Queer love does not need to be treated so in order for its tenderness and power to bleed into the image. After all, love is love, and queer love speaks on its own.
The Phoblographer: Are the couples in Lovers couples in real life too? Did they explore and discover more about themselves while participating in your photoshoots?
Ashley Zhang: The subjects in the series are all people in my own life. They are all real couples, and they were chosen for their particular nature of loving. Each time I had seen these couples interact, I had been touched by some sort of their tender nature.
Gigi and Violet were one of my first choices. At the time, 17 and 16, respectfully, the two became an icon of young queer love for me. So natural it was for them, almost seamless. I felt touched by their relationship, by how far western society has come to view this relationship. It made me a bit emotional, looking back at my own teenagehood and how I still felt fear when it came to being involved in non-heterosexual relationships.
When I asked each couple to pose, I asked them a few questions about their relationship. How they met, how they saw each other, and how each person had changed the other’s life. The room was filled with memories of love.
The Phoblographer: When someone mentions the word love, what’s the first thought that comes to your mind?
Ashley Zhang: Rather than a thought, a feeling ensues. It is difficult to explain. Weightless is perhaps the best way to describe it. But rather than a floating sensation, it is more as if I had the same gravitational pull as air. Suspension in space and time. I am slightly lifted, and there is a steady, fluttering sensation in my chest. I am not afraid to be lifted, knowing there is something to fall back on. Steady, strong, soft, welcoming. That is how I feel.
The Phoblographer: I like the pictures’ warm tones and almost film-like feel. Tell us how you shot them please.
Ashley Zhang: Thank you! I shot these on a Mamiya RZ67, to which I credit this warm and cinematic look.
It achieves this warmness and tenderness I find very difficult to achieve with a colder, steelier digital look. I scan my rolls myself with a drum scanner. It takes more time, but it is definitely worth it. I say it’s even integral to my color palette and editing style.
The mirrorless nature of the [Sony A7R III] allows for impeccable detail, and the grayish color profile gives incredible leeway for post-processing and manipulation. For art and work that borders commercial and editorial, I find that it is the best option for me.

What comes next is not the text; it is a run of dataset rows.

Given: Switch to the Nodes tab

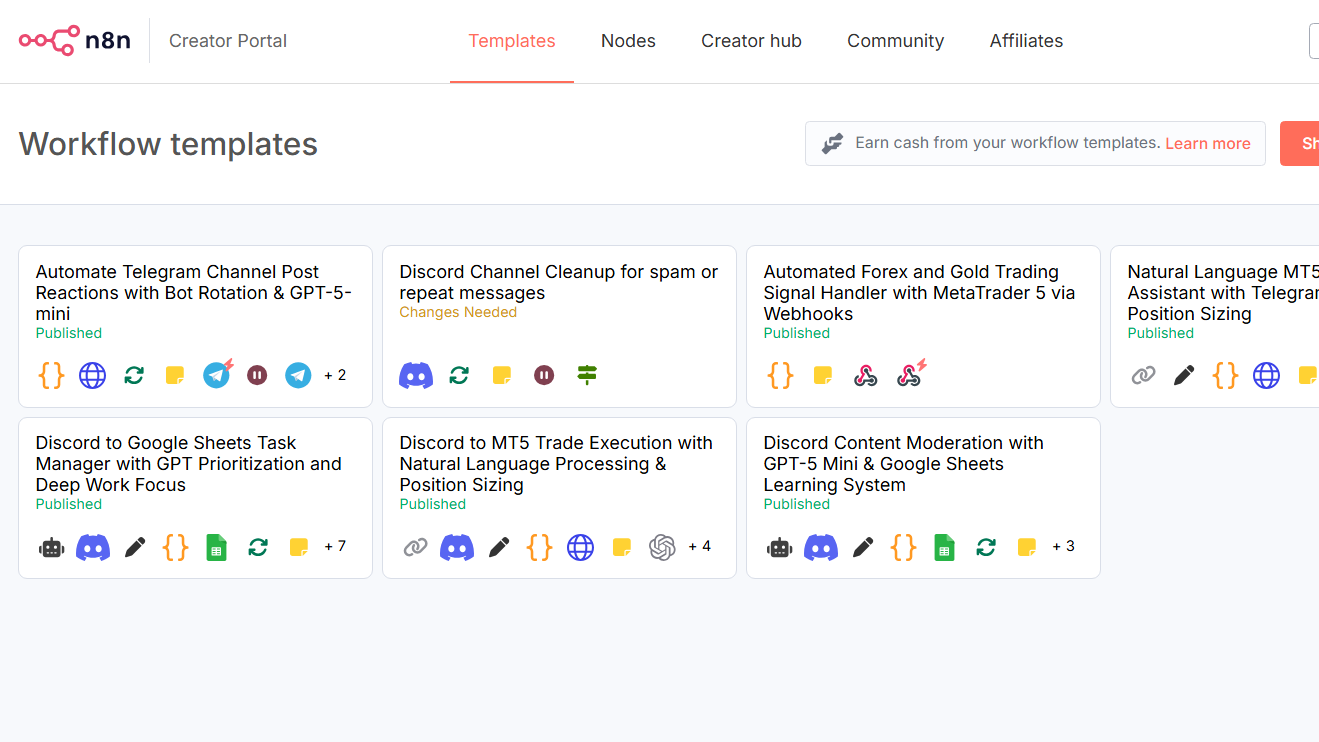Looking at the screenshot, I should click(x=628, y=41).
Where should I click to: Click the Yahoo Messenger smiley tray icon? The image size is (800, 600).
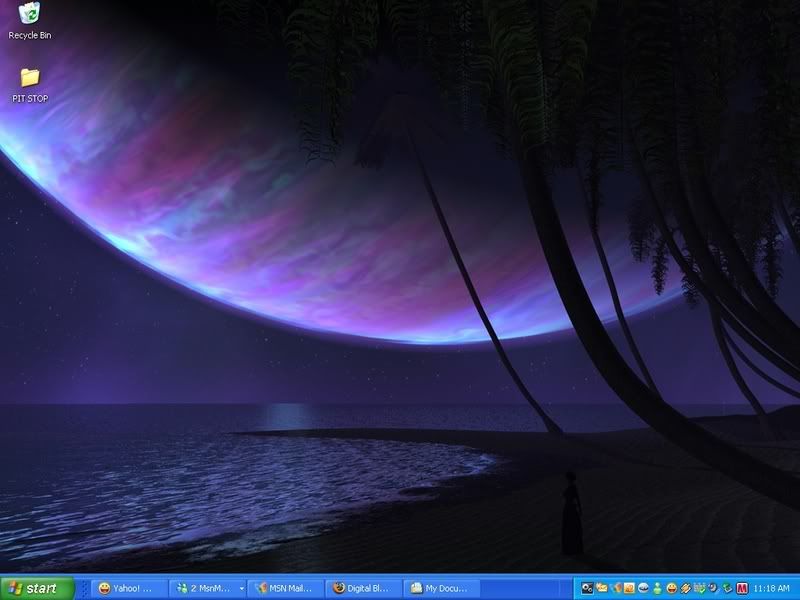pyautogui.click(x=672, y=588)
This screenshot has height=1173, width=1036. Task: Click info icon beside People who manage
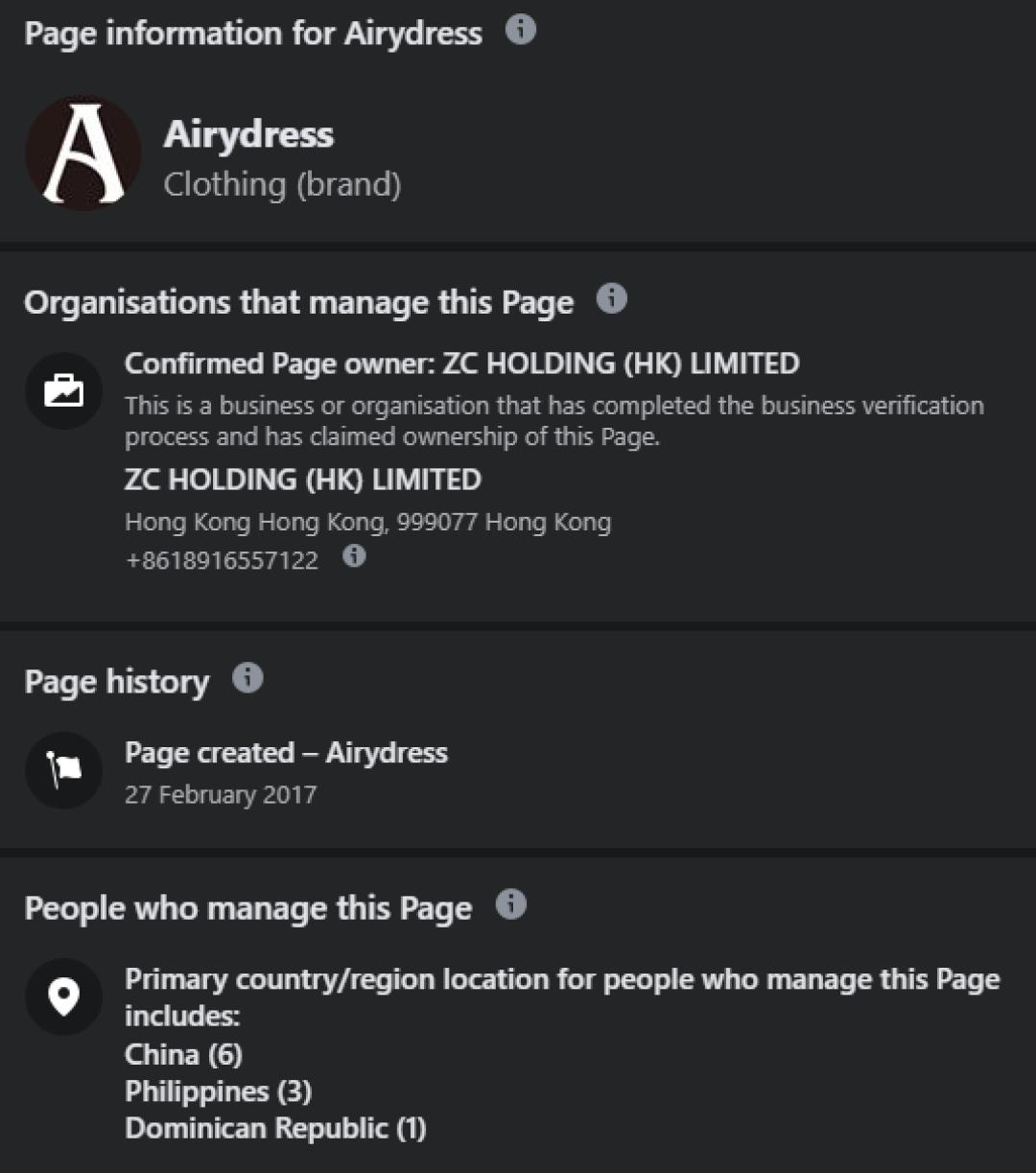pos(510,904)
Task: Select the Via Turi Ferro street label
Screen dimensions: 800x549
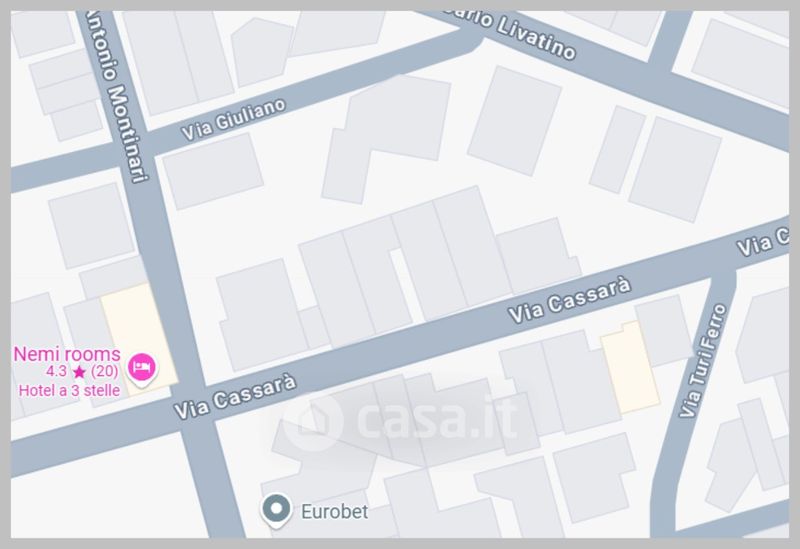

The Phoblographer: Can anyone put limitations on love? Why is there so much oppression and suppression of this in today’s world?
Ashley Zhang: This is a difficult question. I’m sure we’re all aware that limitations have and can be put on love. To explain the history of oppression in regard to gender and sexuality is an endless response, much of which has little to do with love and all to do with power, hierarchy, and control. However, these limitations are superficial at best in defining human nature. It is nonviable to prohibit a feeling, and one so integral to the human experience, even more.